Institute of Fluid-Flow Machinery
Polish Academy of Sciences

Work was continued in 2010 to develop an effective cooling method using single-phase flow in free-flows.

The aim of the work is to develop an effective method of cooling the solid surface, which can be used in micro heat exchangers using microstrings. Liquid structures are also used in steel and plastic production processes to maintain proper temperature during the process. This method is also used for cooling lasers, high-loaded computer processors and other electronic components, machine components and internal combustion engines.

The studies concern heat exchange in planks and liquid films, and in particular surface cooling by a single-phase spray. The aim of the work is to learn about the problem of taking over heat in the individual areas of the flow of the stream on a flat surface, with particular emphasis on the impact of the hydraulic fault arising at the transition of supercritical flow into subcritical on the heat transfer factor.
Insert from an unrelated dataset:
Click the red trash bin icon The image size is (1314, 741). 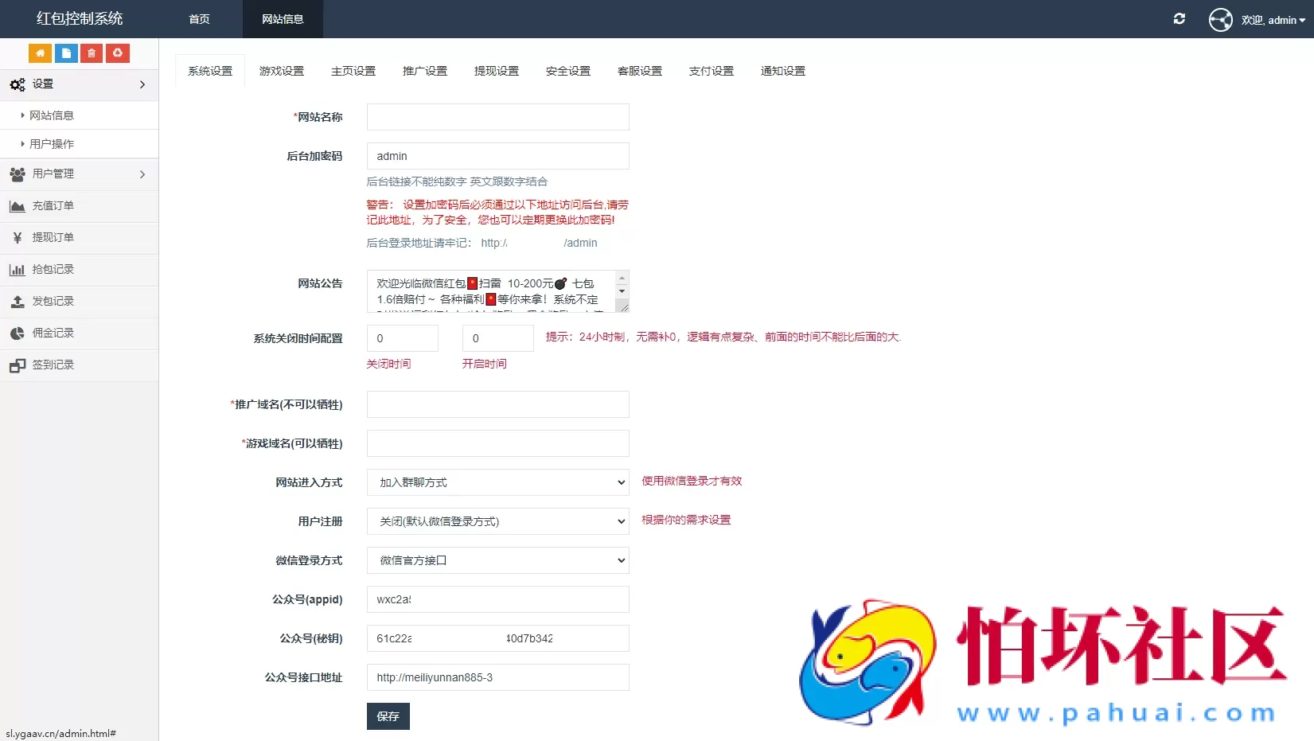(91, 53)
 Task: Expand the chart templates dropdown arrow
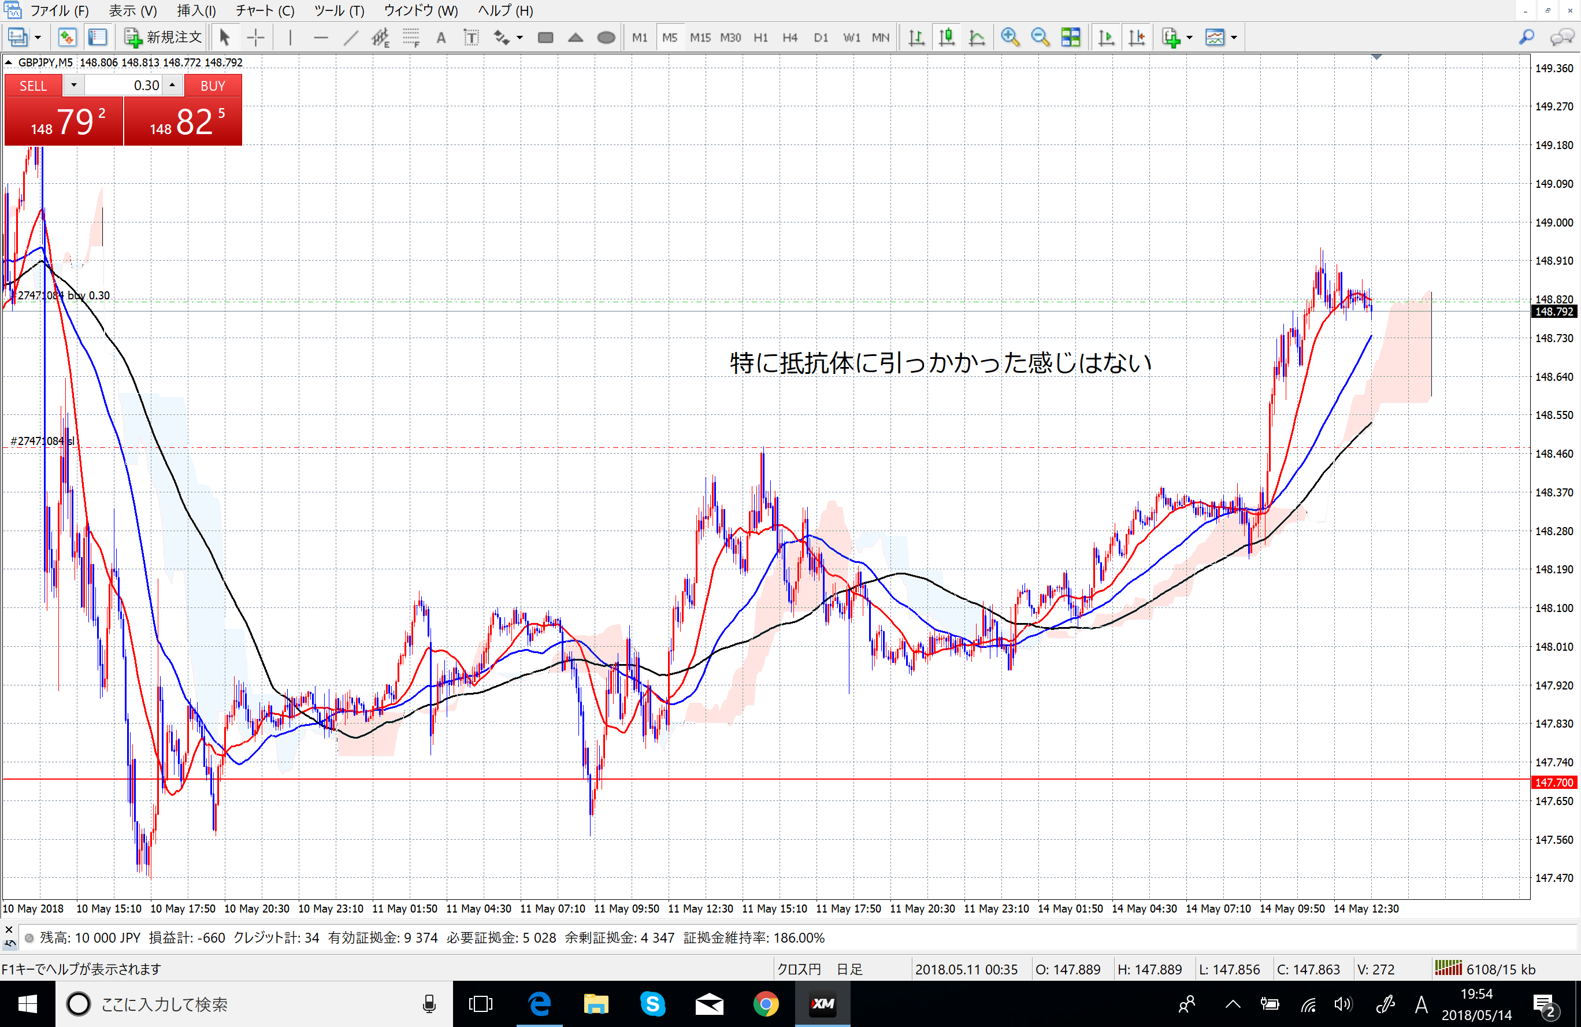pyautogui.click(x=1234, y=38)
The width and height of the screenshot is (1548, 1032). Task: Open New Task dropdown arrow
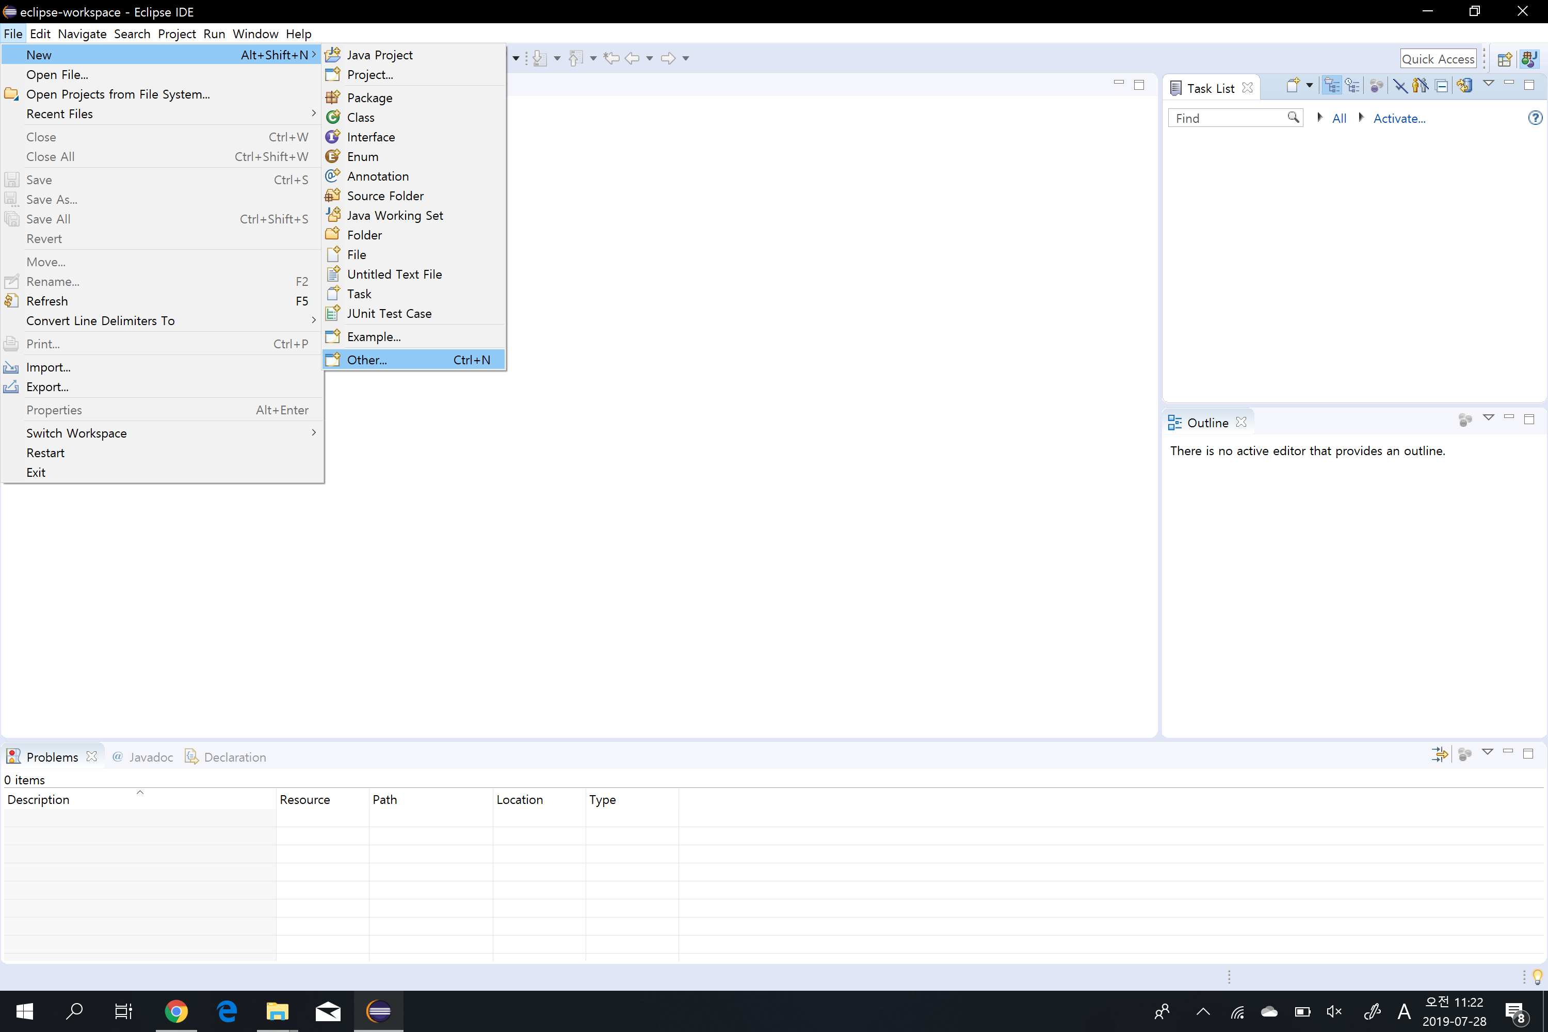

This issue was experimentally studied at the research station constructed for this purpose at IMP PAN, and analytically and numerically using the CFD code. In 2010, the work focused mainly on numerical analysis of the phenomenon.

Numeric calculations of flow and heat exchange issues of impacting fluid streams were continued using Fluent to simulate fluid mechanics issues. A numerical model was created, which takes into account the surface voltages and allows to determine the basic parameters of the liquid film resulting from the impact of the strug to the surface of the plate. For the calculation it was assumed that the liquid is water moving in a gas centre (air). It was also assumed that the issue is axial and stationary, the flow is inaccurate and the fluids do not mix. The fluid viscosity is consistent. The starting point for numerical calculations is the arrangement of mass, momentum and energy balance equations for two-phase flow using the VOF model, supplemented by equations for the evolution of k-÷ turbulence and taking into account surface voltage forces.

For given initial and coastal conditions and specific geometry of the area, basic parameters of liquid film were defined. The following results were obtained: thickness of liquid film in the subcritical zone (Fr1) and supercritical zone (Fr>1) and in the hydraulic fault area, distribution of tangential stresses on the wall in radial direction and speed profiles in the liquid film section.